» **Problem**
Search the data below for "computer"; list each line that holds it.

#### Material provided

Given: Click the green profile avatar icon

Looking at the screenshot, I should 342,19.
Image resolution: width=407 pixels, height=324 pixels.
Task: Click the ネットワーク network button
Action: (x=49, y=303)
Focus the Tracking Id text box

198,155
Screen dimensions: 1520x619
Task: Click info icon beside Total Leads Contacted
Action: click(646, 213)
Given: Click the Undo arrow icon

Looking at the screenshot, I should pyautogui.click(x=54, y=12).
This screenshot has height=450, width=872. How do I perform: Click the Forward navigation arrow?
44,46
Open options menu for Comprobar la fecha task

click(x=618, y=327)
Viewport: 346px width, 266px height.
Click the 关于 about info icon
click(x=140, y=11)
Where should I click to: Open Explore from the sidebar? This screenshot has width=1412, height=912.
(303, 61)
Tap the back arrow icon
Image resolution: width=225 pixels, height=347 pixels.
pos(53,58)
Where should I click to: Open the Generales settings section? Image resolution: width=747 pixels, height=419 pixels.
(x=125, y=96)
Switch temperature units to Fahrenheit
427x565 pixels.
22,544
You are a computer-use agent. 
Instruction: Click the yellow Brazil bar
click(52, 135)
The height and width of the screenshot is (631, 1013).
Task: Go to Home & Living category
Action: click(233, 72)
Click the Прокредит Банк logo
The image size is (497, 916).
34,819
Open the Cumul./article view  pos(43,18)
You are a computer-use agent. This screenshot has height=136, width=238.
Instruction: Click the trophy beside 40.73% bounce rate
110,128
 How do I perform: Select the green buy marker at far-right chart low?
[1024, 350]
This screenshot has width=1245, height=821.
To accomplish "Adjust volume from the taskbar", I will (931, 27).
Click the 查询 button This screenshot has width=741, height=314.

########

» **Solution to this exercise**
You are a computer-use agent. 
You are a computer-use agent. This screenshot has height=136, width=238.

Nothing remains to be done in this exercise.